Filter the entries down to the lines containing "computer", and copy those lines.
[[ Data open ]]
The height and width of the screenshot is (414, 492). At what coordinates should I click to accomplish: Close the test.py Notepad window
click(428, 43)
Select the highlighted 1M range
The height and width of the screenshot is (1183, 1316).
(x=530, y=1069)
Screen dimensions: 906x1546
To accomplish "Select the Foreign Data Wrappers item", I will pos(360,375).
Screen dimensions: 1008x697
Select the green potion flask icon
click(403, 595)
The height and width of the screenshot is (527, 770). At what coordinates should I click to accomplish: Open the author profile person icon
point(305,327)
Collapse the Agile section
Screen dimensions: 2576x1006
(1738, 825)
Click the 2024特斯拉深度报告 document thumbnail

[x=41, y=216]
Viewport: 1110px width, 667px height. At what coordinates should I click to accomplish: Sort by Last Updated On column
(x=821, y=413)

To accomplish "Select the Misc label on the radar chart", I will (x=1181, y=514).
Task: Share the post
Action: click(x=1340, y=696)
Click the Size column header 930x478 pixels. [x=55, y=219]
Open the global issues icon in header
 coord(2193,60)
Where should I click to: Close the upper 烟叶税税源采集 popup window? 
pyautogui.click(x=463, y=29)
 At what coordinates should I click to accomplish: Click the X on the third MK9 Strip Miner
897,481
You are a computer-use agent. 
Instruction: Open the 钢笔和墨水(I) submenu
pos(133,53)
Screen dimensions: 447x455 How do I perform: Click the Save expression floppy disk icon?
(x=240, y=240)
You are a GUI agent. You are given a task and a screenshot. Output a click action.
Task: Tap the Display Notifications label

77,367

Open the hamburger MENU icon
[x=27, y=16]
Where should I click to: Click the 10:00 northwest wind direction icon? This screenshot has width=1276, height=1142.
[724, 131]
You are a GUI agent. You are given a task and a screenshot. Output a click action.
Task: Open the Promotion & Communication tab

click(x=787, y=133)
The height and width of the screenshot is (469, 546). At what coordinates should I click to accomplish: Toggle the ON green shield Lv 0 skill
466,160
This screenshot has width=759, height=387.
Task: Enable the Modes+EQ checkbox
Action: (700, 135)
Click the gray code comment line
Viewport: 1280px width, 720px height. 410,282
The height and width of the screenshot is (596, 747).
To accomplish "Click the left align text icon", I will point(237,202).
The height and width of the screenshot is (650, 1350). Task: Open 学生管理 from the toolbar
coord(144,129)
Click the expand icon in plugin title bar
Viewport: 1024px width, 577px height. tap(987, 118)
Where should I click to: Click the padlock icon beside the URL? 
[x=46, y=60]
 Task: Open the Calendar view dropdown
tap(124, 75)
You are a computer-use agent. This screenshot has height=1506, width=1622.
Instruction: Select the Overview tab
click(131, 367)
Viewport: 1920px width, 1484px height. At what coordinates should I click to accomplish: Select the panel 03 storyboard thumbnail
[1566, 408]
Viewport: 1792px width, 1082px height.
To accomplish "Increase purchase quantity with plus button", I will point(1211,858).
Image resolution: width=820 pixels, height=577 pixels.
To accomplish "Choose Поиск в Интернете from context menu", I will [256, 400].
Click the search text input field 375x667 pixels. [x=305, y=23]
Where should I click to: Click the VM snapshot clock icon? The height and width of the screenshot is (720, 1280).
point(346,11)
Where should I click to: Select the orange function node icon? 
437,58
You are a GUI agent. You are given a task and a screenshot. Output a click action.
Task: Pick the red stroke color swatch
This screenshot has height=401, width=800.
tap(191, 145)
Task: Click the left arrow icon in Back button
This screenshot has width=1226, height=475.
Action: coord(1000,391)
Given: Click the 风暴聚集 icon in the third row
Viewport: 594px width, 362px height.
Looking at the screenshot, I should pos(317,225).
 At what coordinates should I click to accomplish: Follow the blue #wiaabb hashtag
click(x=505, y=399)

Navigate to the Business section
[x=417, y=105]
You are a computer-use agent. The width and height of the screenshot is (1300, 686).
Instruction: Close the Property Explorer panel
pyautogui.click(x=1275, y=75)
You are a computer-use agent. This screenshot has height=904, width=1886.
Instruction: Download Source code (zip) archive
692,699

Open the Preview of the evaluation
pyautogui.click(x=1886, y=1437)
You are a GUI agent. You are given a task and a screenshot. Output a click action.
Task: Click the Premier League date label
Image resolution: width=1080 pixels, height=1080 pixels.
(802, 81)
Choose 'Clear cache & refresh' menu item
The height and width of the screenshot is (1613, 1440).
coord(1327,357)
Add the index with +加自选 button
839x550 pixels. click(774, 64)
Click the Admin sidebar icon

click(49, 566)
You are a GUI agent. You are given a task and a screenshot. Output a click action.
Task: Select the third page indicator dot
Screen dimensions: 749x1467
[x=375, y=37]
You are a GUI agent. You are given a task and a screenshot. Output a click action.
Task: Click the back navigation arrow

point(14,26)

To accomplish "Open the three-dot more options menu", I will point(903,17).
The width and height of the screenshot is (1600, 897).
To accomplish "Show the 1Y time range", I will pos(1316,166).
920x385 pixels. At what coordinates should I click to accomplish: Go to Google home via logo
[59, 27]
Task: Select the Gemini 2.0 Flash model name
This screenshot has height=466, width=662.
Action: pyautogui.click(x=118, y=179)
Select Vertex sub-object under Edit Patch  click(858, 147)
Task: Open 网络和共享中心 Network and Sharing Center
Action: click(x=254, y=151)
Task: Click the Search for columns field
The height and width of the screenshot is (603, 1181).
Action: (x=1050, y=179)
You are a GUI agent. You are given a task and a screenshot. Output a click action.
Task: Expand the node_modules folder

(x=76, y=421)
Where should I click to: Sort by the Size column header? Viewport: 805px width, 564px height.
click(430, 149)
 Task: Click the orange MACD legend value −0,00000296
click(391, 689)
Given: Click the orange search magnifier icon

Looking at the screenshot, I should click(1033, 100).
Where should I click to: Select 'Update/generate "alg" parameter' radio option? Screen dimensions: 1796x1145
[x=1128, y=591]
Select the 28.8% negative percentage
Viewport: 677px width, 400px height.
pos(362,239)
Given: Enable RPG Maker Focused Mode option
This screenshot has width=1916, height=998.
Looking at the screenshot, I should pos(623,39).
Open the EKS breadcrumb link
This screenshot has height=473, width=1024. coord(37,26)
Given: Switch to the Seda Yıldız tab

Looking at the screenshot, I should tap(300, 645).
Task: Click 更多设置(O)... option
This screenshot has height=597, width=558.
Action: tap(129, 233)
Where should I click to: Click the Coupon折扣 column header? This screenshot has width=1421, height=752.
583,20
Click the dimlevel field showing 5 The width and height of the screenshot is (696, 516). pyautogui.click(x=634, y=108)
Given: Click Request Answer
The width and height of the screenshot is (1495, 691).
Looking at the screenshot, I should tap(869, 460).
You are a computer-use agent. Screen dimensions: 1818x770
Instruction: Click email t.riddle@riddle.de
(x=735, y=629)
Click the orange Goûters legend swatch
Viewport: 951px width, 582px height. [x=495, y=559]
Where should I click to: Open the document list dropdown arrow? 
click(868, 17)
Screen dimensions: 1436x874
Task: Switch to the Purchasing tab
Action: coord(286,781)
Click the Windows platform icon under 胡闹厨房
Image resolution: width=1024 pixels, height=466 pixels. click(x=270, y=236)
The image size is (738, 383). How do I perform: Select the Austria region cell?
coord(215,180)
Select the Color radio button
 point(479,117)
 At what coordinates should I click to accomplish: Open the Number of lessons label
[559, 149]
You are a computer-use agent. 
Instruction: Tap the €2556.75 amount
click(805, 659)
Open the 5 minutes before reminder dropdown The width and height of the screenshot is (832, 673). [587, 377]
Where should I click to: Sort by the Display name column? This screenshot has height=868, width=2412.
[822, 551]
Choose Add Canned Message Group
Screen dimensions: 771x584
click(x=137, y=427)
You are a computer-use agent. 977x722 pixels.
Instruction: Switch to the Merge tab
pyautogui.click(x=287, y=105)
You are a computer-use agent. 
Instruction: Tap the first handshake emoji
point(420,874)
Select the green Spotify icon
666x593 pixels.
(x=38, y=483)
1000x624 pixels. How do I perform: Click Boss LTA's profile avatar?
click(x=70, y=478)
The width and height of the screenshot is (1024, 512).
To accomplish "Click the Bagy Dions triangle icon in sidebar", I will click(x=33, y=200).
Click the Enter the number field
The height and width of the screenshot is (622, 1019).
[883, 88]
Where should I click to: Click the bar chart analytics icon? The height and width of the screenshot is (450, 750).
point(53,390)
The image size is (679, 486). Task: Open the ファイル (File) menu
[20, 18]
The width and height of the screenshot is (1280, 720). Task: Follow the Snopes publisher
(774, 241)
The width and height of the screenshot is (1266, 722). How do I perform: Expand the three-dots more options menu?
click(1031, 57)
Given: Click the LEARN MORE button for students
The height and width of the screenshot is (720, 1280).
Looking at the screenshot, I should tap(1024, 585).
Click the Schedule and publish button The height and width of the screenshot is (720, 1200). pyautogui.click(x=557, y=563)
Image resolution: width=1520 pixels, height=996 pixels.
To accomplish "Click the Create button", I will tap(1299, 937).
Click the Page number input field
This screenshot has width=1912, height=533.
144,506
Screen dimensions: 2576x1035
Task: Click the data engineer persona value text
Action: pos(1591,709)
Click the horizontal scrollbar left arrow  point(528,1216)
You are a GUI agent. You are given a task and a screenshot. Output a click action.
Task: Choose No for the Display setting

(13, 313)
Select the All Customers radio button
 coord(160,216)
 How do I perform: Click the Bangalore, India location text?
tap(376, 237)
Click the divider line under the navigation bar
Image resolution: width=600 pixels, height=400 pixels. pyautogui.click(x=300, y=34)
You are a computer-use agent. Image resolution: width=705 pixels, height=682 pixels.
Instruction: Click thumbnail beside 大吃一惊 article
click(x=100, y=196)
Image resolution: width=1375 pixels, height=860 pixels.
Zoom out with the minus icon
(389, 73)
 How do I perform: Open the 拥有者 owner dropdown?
[[ Data closed ]]
- Result
You are a computer-use agent. 
You are a computer-use agent. This screenshot has height=1506, width=1622.
You are a computer-use agent. The width and height of the screenshot is (1300, 686).
You are a computer-use agent. This screenshot has height=904, width=1886.
You are a computer-use agent. Screen dimensions: 1818x770
You are a computer-use agent. 
You are a computer-use agent. 977x722 pixels.
You are a computer-use agent. 
You are a computer-use agent. Image resolution: width=705 pixels, height=682 pixels.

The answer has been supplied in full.